Exercise text ▸
━━━━━━━━━━━━━━━━━━━━
In the USA, I want to argue that we have seen peak hawkishness from the Fed, but perhaps not peak inflation, especially if the Chinese reopening causes the demand and manufacturing complications many are suggesting.
Let’s. keep in mind, stock indexes are coming off a rough 2022 that left both the S&P 500 and Nasdaq with double-digit losses. In fact, the energy sector was the only S&P 500 sector to end 2022 higher, with a gain of +59.0%.
Bulls believe the bleeding will end in 2023, though, pointing to expectations for the Federal Reserve to end its tightening campaign by the second half of the year, as well as more optimistic outlooks for US and global economic growth.
Many bulls believe that negative sentiment has actually gone too far and that corporate earnings in the first half of 2023 won’t be nearly as bad as investors are perhaps braced for thanks to companies’ aggressive cost cutting, and still strong consumer spending.
On the other hand, bears continue to argue that earnings expectations remain overly optimistic in the face of a hawkish Fed that has vowed to keep rates higher for longer in order to tame inflation that remains stubbornly elevated.
The latest PCE Price Index shows year-over-year inflation was up +5.5% in November while “core” PCE, one of the Fed’s favorite gauges, was up +4.7%, both far above the Fed’s target rate of +2%. While those rates did mark meaningful declines from the previous month, bears believe the key areas currently driving inflation – housing and service sector wages – will be much tougher to rein in and consequently work to buoy inflation.
Several key pieces of economic data are due out this week that could have a big influence on investor expectations for Fed policy in 2023. One of the top highlights will be the “minutes” from the Fed’s December meeting, due out on Wednesday.
Investors will be looking for signs of growing divisions between Fed officials over the pace and scale of their tightening campaign. Some Fed officials have expressed concerns about raising rates too high, too fast, and not giving the work done so far enough time to filter through the system.
━━━━━━━━━━━━━━━━━━━━
Data extract ▸
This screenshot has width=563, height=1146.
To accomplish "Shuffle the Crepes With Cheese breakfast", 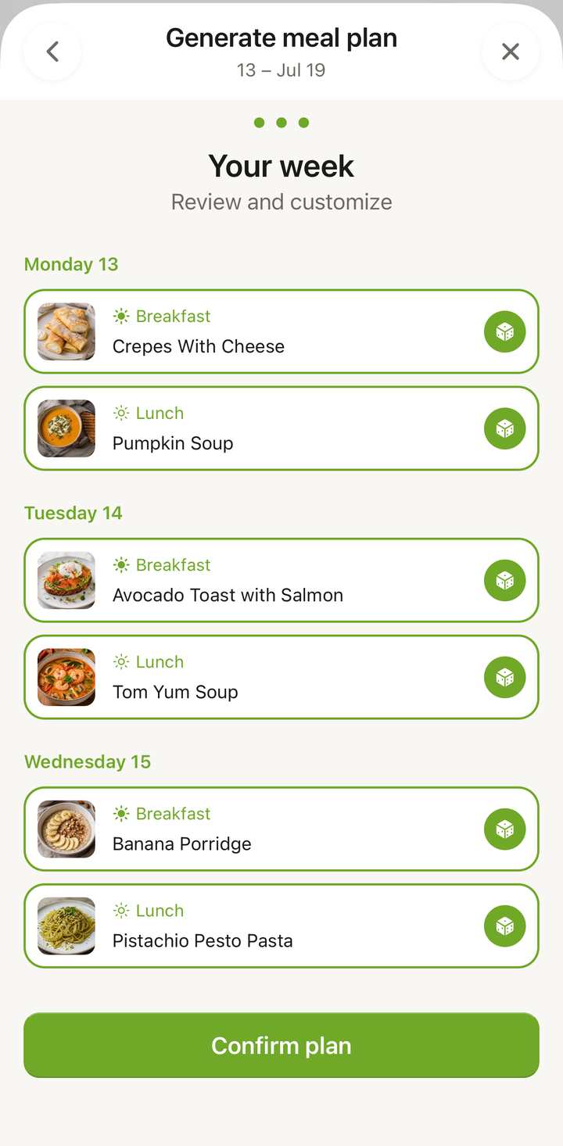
━━━━━━━━━━━━━━━━━━━━
Exercise instructions ▸
According to the market outlook text, which S&P 500 sector was the only one to finish 2022 higher?

Finished task ▸
The energy sector.